Gluteus Minimus. This small gluteal muscle maybe small but boy is it mighty! It also plays an important role. It works together with the Gluteus Medius to help stabilise your hips and rotate the leg inwards.
Why It’s Important to Strengthen Your Glutes?
When you have weak glutes, the rest of your body suffers. Your glutes have the important task of balancing and stabilising the entire body. Sedentary work which involves long periods of sitting at your desk or driving in the car cause your bottom muscles to turn off and stop working as efficiently as they should. In fact, we reduce the flow of blood to this muscle group as well when seated. This then creates imbalances in the body, which in turn can cause injuries.
Some typical issues caused by weak glutes include pain in your hips, low back, and knees. Also extremely likely to experience sciatic nerve pain, IT-band syndrome, and more.

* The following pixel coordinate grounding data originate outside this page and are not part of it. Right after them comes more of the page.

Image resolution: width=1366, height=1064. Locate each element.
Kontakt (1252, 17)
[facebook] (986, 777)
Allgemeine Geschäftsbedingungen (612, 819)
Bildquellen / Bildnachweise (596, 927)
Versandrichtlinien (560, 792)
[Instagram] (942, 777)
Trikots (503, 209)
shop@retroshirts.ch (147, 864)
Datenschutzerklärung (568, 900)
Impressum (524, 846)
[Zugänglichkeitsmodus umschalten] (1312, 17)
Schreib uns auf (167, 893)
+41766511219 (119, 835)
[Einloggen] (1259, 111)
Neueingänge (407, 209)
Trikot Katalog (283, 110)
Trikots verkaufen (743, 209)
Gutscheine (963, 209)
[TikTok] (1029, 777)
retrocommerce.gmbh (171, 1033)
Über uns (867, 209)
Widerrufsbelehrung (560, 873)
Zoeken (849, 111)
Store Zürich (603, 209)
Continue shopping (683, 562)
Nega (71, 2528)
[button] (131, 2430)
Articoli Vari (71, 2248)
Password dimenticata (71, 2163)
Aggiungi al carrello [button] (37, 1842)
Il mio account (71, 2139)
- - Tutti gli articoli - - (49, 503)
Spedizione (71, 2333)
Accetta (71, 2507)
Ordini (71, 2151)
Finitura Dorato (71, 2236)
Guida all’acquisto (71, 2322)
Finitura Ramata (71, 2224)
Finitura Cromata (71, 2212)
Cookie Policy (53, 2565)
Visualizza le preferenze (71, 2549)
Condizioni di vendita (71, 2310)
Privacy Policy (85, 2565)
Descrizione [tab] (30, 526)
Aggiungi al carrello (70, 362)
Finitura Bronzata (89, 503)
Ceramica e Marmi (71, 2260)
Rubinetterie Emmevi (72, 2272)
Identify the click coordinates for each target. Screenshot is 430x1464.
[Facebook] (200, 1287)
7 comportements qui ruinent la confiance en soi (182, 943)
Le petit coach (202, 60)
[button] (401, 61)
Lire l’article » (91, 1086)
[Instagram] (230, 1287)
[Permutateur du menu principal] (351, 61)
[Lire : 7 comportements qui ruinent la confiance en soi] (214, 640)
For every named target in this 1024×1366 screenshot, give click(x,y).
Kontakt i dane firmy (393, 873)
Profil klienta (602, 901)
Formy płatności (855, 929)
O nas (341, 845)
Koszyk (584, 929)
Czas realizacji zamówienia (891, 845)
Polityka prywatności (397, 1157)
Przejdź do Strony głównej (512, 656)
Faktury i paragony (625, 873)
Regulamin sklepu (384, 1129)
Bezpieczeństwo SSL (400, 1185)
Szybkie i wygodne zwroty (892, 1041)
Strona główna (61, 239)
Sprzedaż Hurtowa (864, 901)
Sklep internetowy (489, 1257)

When you have strong glutes, they help to support the rest of your body when you’re walking, running, getting up out of your chair. Your posture is enhanced, strong glutes help to align your pelvis which in turn makes you stand taller. Wherever you want to go in life, having a strong, balanced behind will help you do it even better.
How do I get strong glutes?
Attend a class at The View Studio. The classes at The View Studio be it, Barre, Pilates or Yoga always feature work on the back body, specifically targeting the glutes and the surrounding muscles from all angles. All our workouts concentrate on building body balance, your glutes are engaged throughout class—during prone in Pilates, Barre work at the Barre and Core Work in Yoga. To put it simply, by the end of any of our classes every part of your back body will have worked.
Less is More. Next time you are working out, take a moment to slow down, focus and really activate your glutes. Whatever move you are doing, if you are not feeling the work in your bottom, more than likely momentum has taken over, which means other muscles are being recruited to perform the action.
Sit Less, Move More. Sitting really is the new smoking. Sitting on your bottom all day really is the worst thing you can do for your glutes, so try to incorporate movement throughout your day. 5 minute walks around the office, some exercises from our Desk Reviver Pilates class or even a quick lunchtime run. Even if time is precious, just standing up and using your desk to do 20 squats will wake up your glutes. By interspersing your day with these frequent bursts of activity will not only remind your bottom muscles that they have a very important job to do, they will also become much stronger as a result.
To sum things up, having a toned, lifted bottom is amazing, however remembering what strong glutes will do for your body is even more incredible.